## What to work on
Read the listing below and copy out each line where the word "computer" occurs.

——

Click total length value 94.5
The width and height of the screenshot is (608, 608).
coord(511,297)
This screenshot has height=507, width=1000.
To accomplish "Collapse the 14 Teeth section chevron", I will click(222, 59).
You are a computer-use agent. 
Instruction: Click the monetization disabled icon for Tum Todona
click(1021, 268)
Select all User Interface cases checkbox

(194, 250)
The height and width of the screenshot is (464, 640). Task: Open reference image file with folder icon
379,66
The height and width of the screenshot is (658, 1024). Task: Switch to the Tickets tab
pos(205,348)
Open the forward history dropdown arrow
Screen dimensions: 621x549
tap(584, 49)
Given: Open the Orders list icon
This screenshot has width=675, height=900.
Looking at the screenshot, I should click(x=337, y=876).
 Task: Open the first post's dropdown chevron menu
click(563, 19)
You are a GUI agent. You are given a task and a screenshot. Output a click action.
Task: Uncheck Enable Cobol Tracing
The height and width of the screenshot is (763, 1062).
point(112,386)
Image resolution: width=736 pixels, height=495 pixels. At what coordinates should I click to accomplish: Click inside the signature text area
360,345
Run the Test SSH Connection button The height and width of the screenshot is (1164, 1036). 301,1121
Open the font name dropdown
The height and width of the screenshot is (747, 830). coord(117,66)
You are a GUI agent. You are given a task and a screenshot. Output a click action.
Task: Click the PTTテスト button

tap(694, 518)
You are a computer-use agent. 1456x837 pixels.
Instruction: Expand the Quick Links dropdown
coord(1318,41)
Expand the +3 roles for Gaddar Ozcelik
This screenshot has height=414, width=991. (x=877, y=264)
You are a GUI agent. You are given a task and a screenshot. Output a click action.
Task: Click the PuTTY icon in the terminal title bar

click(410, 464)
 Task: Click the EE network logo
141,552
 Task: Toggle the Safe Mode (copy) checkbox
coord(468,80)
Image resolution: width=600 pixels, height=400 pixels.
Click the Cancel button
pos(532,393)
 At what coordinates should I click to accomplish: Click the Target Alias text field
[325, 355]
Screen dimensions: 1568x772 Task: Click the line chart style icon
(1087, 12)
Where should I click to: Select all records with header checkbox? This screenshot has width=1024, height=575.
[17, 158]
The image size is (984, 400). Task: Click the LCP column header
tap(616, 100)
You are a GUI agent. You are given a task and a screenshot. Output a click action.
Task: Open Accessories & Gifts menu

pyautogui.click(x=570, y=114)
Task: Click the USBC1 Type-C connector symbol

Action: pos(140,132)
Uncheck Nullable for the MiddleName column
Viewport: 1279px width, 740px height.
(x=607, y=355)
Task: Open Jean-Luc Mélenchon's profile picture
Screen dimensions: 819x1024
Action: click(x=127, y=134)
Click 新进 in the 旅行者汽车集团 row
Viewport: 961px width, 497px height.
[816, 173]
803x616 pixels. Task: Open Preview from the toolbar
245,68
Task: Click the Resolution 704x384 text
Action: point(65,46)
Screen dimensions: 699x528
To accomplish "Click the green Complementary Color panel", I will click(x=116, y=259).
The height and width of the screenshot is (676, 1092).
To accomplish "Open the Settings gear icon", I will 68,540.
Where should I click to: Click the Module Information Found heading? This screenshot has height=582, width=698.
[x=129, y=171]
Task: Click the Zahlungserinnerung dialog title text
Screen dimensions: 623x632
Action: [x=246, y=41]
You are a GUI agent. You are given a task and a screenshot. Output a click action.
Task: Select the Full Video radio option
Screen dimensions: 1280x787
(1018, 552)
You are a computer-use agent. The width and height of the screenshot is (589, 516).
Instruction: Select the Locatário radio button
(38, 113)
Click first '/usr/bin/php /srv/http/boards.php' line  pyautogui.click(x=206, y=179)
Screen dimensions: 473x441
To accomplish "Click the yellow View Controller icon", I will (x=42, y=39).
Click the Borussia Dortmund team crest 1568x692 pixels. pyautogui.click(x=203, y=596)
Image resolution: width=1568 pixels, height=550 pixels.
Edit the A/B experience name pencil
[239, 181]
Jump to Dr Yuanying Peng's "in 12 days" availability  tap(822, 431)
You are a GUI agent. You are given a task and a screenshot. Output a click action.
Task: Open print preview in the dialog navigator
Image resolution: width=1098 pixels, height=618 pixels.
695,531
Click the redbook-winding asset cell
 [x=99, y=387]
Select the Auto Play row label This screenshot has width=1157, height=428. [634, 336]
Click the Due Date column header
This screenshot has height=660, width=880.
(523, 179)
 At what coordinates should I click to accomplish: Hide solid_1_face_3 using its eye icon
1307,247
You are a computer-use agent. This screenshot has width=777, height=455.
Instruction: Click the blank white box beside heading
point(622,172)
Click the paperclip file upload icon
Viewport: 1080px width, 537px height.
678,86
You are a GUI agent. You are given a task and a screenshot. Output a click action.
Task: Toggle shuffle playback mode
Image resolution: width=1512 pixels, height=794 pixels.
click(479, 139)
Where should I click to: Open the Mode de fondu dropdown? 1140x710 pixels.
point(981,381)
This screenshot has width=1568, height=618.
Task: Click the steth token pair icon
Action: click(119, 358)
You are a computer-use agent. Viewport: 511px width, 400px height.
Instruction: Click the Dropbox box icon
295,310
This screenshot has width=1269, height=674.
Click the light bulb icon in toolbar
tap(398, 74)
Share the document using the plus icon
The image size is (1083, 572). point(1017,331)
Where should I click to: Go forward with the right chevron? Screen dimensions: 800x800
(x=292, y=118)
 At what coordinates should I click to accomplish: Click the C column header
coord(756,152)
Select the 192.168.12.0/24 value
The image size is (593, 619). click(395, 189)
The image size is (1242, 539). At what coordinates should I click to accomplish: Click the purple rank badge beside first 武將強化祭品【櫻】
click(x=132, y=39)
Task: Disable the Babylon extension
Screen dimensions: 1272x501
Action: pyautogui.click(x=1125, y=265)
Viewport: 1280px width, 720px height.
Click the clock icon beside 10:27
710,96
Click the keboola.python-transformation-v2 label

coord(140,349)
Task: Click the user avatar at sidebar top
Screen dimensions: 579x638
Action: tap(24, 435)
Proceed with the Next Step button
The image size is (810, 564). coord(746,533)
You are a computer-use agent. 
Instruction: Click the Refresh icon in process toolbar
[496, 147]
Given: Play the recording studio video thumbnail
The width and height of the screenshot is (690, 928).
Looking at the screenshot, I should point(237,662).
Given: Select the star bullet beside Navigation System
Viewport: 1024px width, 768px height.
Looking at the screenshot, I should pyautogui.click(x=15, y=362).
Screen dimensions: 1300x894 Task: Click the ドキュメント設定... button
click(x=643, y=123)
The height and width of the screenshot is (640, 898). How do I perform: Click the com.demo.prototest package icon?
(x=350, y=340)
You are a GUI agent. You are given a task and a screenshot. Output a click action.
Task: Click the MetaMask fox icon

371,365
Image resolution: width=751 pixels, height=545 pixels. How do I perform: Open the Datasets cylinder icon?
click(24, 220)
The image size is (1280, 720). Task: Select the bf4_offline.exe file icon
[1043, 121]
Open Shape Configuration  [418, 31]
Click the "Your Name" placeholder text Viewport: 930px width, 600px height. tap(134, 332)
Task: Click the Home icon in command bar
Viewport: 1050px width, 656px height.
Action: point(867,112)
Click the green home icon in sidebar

——

## Answer for the task
You are a computer-use agent. 
You are a computer-use agent. 1456x837 pixels.
You are a computer-use agent. The width and height of the screenshot is (589, 516).
You are a computer-use agent. This screenshot has width=777, height=455.
You are a computer-use agent. Viewport: 511px width, 400px height.
You are a computer-use agent. 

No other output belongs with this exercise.